TIP 69: Improvements for the Tcl Hash Table

Login
Bounty program for improvements to Tcl and certain Tcl packages.
Author:         George A. Howlett <gah@siliconmetrics.com>
Author:         Don Porter <dgp@users.sf.net>
Author:         Donal K. Fellows <donal.k.fellows@man.ac.uk>
State:          Draft
Type:           Project
Vote:           Pending
Created:        16-Oct-2001
Post-History:   
Discussions-To: news:comp.lang.tcl
Tcl-Version:    9.0

Abstract

This document describes various improvements to the existing Tcl hash table. They include support for 64 bit platforms, better memory performance, and improved array hashing. The goal is a hash table that improves Tcl/Tk, but also can be used in industrial strength applications.

Introduction

A strength of Tcl that has not diminished in the advance of other scripting languages (Perl, Python, Ruby, etc.) is the easy way its command language can be extended with C/C++ code.
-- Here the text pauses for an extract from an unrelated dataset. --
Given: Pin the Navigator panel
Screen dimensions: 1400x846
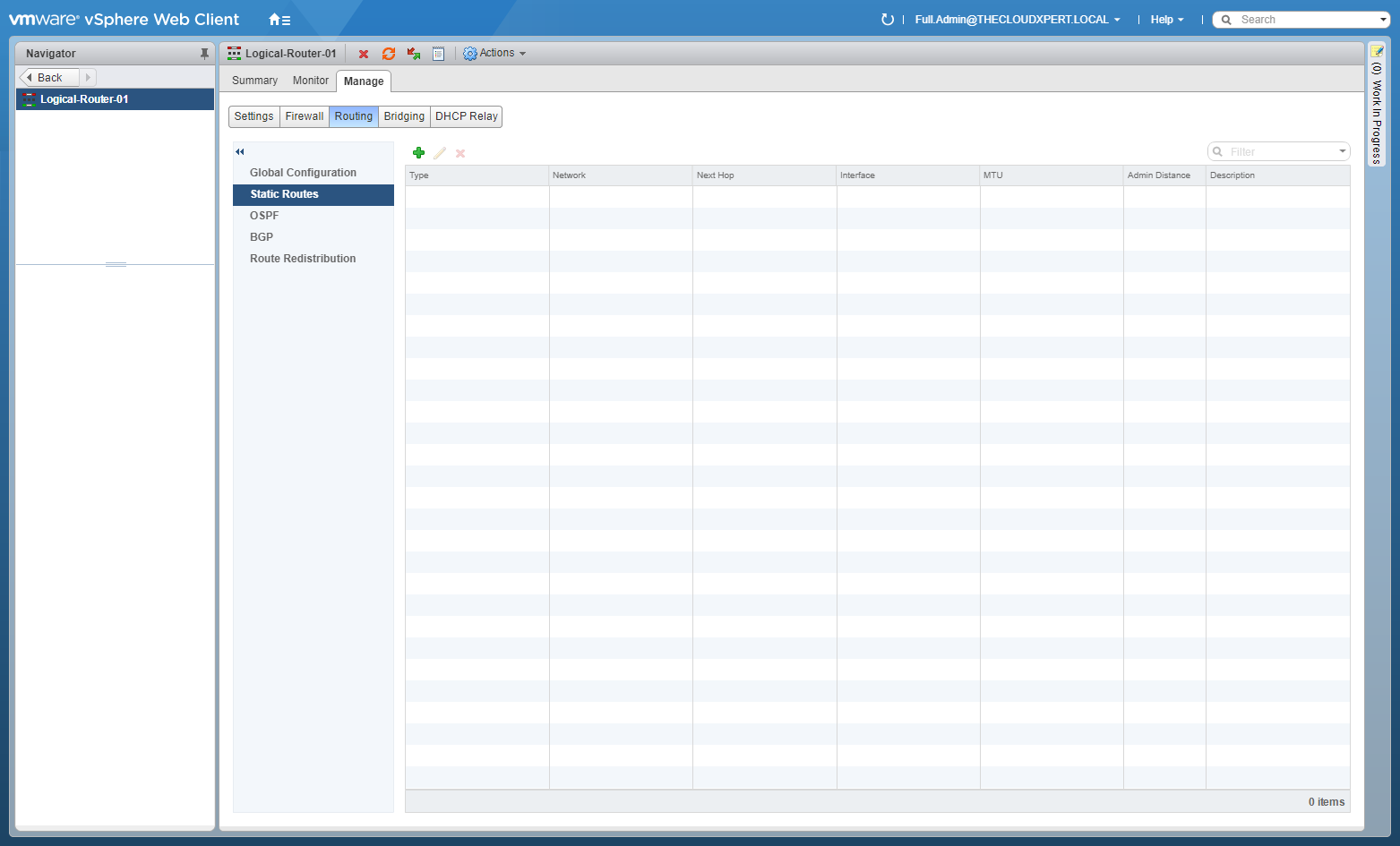Looking at the screenshot, I should point(204,54).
For example, the prominence of Tcl in Electronic Design Automation (EDA) tools is striking. It's hard to find EDA tools that do not use Tcl to some degree. At the same time, there is a current trend toward 64-bit computing platforms. The impetus has been from industry (like EDA) rather than office or home users, wanting to solve bigger problems, faster. If Tcl applications are to operate on 64-bit platforms, a big first step towards this goal will be a 64-bit version of the Tcl hash table.

The current Tcl hash table performs well on 32-bit platforms. It has been tuned and wrung out handling internal Tcl/Tk code. But its one word hash function

 #define RANDOM_INDEX(tablePtr, i) \
    (((((long) (i))*1103515245) >> (tablePtr)->downShift) & (tablePtr)->mask)

can not hash the longer 64-bit addresses properly.

Example:

    Tcl_HashTable t;
    unsigned long i;
    char *base, *addr;	
    int isNew;
    char *mesg;

    Tcl_InitHashTable(&t, TCL_ONE_WORD_KEYS);
    base = 0xFFFFFF000000000UL;
    for (i = 0; i < 100; i++) {
        addr = base + i * 0x100000000;
        hPtr = Tcl_CreateHashEntry(&t, addr, &isNew);
    }
    mesg = Tcl_HashStats(&t);
    fprintf(stderr, "Stats\n%s\n", mesg);
    free((char *)mesg;

Note that the keys all have zeros in the lower 32 bits. All 100 entries will hash to the same value. Driving the need for 64-bit systems is the ability to address more memory. So it's imperative that Tcl hash table be able to hash large virtual addresses.

Building upon the current hash table implementation, the following sections describe specific areas for improvement:

* improved array/structure hashing

* better memory performance 

* support for 64-bit platforms

The goal is an improved Tcl hash table for internal Tcl and Tk code, but also high performance applications.

Improved Array/Structure Hashing

The Tcl hash table handles three types of hash keys: string keys, one word keys, and multi-word keys. Each key type has its own hash function associated with it. The benefit of this approach is that better hash functions can be used for the specific types, than one general function for all types. The string and one word hash functions are very good for typical keys. The multi-word or array hash is not as good.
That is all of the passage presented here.